Only those lines in the data below from the line containing "Task: Open the 暗矛 weapon type combo box" through the line containing "Switch to the SDU", both included, should be restated word for word.

▶ **Entries taken from a collection**
● ● ● ● ● ● ●
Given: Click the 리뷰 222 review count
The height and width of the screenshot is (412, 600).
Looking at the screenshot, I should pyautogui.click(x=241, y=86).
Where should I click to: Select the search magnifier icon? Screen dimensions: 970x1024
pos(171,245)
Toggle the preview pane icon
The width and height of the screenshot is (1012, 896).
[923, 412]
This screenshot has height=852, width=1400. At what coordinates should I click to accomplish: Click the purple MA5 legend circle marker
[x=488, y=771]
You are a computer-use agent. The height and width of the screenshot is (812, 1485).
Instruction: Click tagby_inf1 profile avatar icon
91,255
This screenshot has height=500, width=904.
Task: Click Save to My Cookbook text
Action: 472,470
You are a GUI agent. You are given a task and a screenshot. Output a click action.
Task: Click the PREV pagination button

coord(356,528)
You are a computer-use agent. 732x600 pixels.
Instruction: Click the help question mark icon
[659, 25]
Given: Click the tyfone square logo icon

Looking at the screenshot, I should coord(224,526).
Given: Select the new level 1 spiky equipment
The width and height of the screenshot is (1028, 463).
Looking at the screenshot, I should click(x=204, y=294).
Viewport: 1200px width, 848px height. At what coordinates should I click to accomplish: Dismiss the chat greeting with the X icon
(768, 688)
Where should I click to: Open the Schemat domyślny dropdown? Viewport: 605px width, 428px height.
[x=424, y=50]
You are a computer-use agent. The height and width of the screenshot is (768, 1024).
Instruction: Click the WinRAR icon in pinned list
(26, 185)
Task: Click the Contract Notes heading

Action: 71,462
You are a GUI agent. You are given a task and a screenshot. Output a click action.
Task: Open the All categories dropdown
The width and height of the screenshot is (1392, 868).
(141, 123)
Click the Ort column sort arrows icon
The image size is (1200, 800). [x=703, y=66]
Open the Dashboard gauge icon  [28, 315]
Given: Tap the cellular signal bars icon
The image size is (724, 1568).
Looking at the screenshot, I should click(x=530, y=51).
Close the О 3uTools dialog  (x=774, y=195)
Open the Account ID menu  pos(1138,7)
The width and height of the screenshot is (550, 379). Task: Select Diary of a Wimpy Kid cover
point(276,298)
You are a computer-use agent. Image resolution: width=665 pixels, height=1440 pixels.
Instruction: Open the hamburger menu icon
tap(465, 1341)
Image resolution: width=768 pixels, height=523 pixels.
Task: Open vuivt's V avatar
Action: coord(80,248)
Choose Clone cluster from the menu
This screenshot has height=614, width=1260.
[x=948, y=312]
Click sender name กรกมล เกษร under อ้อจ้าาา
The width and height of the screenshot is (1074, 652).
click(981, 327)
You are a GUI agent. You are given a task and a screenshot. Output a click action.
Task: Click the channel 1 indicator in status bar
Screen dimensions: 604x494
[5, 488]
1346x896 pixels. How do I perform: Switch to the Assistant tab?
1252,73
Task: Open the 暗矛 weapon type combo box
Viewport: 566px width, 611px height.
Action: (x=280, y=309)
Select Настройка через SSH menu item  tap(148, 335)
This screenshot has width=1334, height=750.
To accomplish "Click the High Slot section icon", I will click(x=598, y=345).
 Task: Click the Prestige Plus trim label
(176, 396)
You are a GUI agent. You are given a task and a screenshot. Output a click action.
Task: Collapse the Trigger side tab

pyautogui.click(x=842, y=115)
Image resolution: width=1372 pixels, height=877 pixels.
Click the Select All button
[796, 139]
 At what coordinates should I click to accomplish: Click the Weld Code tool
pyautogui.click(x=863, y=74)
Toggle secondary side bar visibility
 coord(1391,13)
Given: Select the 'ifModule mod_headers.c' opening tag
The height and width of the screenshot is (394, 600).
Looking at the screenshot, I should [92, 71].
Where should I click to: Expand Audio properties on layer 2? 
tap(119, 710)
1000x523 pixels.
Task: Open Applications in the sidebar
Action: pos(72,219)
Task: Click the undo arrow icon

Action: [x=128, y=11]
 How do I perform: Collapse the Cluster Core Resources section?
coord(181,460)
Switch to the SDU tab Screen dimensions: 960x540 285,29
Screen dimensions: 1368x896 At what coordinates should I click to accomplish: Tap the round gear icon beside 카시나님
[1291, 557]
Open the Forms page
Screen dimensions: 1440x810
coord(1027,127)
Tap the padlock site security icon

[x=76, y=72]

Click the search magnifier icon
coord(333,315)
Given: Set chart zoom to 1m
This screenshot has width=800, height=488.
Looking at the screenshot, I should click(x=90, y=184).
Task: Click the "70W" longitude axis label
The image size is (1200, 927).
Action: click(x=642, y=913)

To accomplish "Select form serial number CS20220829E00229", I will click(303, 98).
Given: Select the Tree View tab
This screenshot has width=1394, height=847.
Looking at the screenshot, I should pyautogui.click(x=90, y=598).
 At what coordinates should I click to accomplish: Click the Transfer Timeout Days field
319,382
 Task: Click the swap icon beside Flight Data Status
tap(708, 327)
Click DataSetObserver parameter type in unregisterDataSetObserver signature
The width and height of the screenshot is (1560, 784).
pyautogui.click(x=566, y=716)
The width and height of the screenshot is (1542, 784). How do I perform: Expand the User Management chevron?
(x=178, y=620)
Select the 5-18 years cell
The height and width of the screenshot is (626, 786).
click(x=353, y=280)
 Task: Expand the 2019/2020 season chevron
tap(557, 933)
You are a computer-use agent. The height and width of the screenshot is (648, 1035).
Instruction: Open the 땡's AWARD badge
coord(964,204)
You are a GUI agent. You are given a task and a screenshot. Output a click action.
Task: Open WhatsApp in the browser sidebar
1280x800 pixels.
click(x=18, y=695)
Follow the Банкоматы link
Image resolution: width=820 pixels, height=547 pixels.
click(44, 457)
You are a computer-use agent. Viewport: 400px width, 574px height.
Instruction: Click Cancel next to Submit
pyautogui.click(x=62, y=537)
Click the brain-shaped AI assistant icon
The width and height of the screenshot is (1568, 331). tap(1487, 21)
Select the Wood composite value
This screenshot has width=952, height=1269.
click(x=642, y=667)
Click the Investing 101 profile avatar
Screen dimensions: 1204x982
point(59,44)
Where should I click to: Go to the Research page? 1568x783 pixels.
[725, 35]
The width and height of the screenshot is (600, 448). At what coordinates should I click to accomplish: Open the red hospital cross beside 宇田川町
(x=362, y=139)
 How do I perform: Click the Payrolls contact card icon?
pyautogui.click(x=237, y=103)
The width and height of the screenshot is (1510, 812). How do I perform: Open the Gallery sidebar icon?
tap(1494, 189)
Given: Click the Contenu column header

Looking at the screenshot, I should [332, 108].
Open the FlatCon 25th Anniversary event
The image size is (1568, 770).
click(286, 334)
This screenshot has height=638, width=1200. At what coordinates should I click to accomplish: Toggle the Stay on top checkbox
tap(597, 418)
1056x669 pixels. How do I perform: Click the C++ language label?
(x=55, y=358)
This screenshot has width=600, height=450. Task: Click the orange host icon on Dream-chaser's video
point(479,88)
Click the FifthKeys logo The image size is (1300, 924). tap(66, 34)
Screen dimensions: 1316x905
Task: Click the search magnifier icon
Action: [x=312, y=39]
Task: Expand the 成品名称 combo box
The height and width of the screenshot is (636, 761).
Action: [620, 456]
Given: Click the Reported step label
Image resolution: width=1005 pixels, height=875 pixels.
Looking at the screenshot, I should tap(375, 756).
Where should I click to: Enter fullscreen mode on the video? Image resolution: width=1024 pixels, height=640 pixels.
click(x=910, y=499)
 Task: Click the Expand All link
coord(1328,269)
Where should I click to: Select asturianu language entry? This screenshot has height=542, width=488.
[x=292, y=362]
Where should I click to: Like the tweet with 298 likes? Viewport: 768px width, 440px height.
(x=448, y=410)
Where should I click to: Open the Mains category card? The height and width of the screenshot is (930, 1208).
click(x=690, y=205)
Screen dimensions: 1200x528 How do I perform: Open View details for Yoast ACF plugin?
● ● ● ● ● ● ●
▶ **THE COMPLETED TASK**
Task: Open the 暗矛 weapon type combo box
Viewport: 566px width, 611px height.
Action: (x=280, y=309)
Select Настройка через SSH menu item  tap(148, 335)
This screenshot has width=1334, height=750.
To accomplish "Click the High Slot section icon", I will click(x=598, y=345).
 Task: Click the Prestige Plus trim label
(176, 396)
You are a GUI agent. You are given a task and a screenshot. Output a click action.
Task: Collapse the Trigger side tab

pyautogui.click(x=842, y=115)
Image resolution: width=1372 pixels, height=877 pixels.
Click the Select All button
[796, 139]
 At what coordinates should I click to accomplish: Click the Weld Code tool
pyautogui.click(x=863, y=74)
Toggle secondary side bar visibility
 coord(1391,13)
Given: Select the 'ifModule mod_headers.c' opening tag
The height and width of the screenshot is (394, 600).
Looking at the screenshot, I should [92, 71].
Where should I click to: Expand Audio properties on layer 2? 
tap(119, 710)
1000x523 pixels.
Task: Open Applications in the sidebar
Action: pos(72,219)
Task: Click the undo arrow icon

Action: [x=128, y=11]
 How do I perform: Collapse the Cluster Core Resources section?
coord(181,460)
Switch to the SDU tab Screen dimensions: 960x540 285,29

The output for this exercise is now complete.